WASHINGTON -- A federal appeals court dealt a blow to Glendale Federal Bank on Tuesday, ruling against the big California thrift on a key point in its battle to count supervisory goodwill as capital.

In a 2-to-1 decision, the court ruled that a 1989 law strengthening the industry's capital standards was valid - even if it broke agreements made by regulators with some institutions.

The decision leaves Glendale facing a June 30 deadline to raise its capital levels. If the $17.8 billion-asset thrift does not meet the deadline, it could be subject to regulatory penalties, possibly including seizure. A favorable ruling by the U.S. Court of Appeals for the Federal Circuit could have helped Glendale's case with the regulators.

Shares Slide

Shares of the thrift's parent company, Glenfed Inc., plunged after the ruling. The stock was off$1 in late trading -- surrendering 33% of its already modest value. Volume was heavy, with more than 1.5 million shares changing hands.

Stephen J. Trafton, chairman and chief executive officer of Glenfed Inc., expressed dismay at the ruling and said his company would, appeal.

"It is simply not fair for the government to break its promise with Glendale, he said.

Mr. Trafton noted that ruling is still pending on Glendale's separate claim against the government for damages.

Glendale has been working on a deal to raise $350 million to $400 million in new capital by mid-June. "We believe that the outcome of the goodwill case and the subsequent appeal process will not significantly affect the recapitalization process," Mr. Trafton said Tuesday.

After the ruling, the Office of Thrift Supervision noted it is reviewing a plan submitted by Glenfed for rebuilding its capital. "The plan was never dependent on the goodwill claim," an agency spokesman said. "As a result, this decision will have no bearing on the consideration of the plan."
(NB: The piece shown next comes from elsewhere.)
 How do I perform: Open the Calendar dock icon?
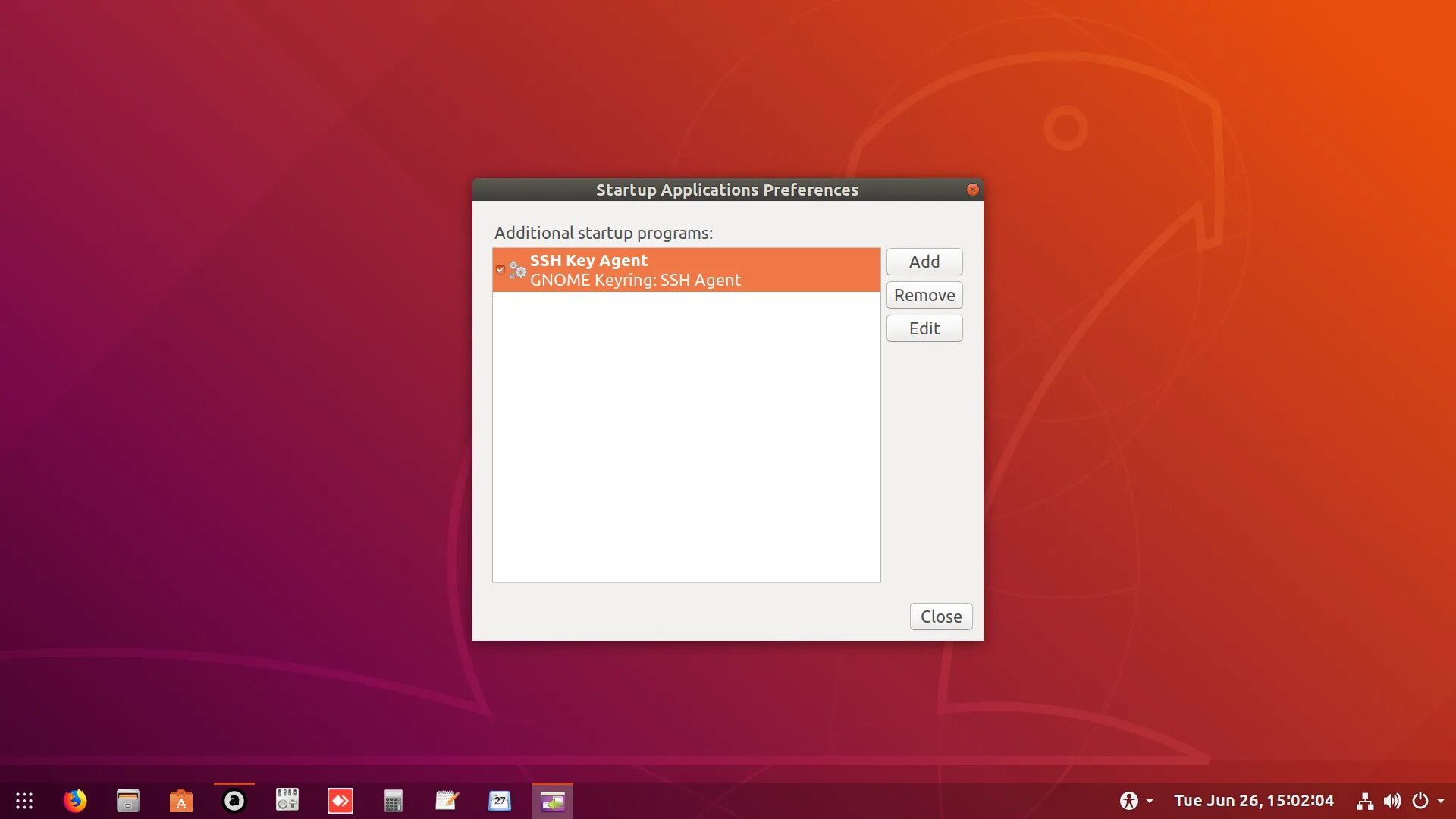pyautogui.click(x=500, y=801)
Glendale and 44 other institutions have had cases pending against the government on supervisory goodwill. Most of the thrifts argue that they made deals with the government to take over failed savings and loans in exchange for the right to include goodwill, an intangible asset, on their books for up to 30 years. Rather than pump cash into the insolvent institutions, the government used the accounting entry goodwill to make up the capital deficiencies.

Claims Court Ruling

Tuesday's decision reverses a July 1992 ruling by the federal claims court. The claims court held that by enacting the 1989 banking law that forced savings and loans to accelerate the write-down of supervisory goodwill, the government had breached its contract with several thrifts, including Glendale.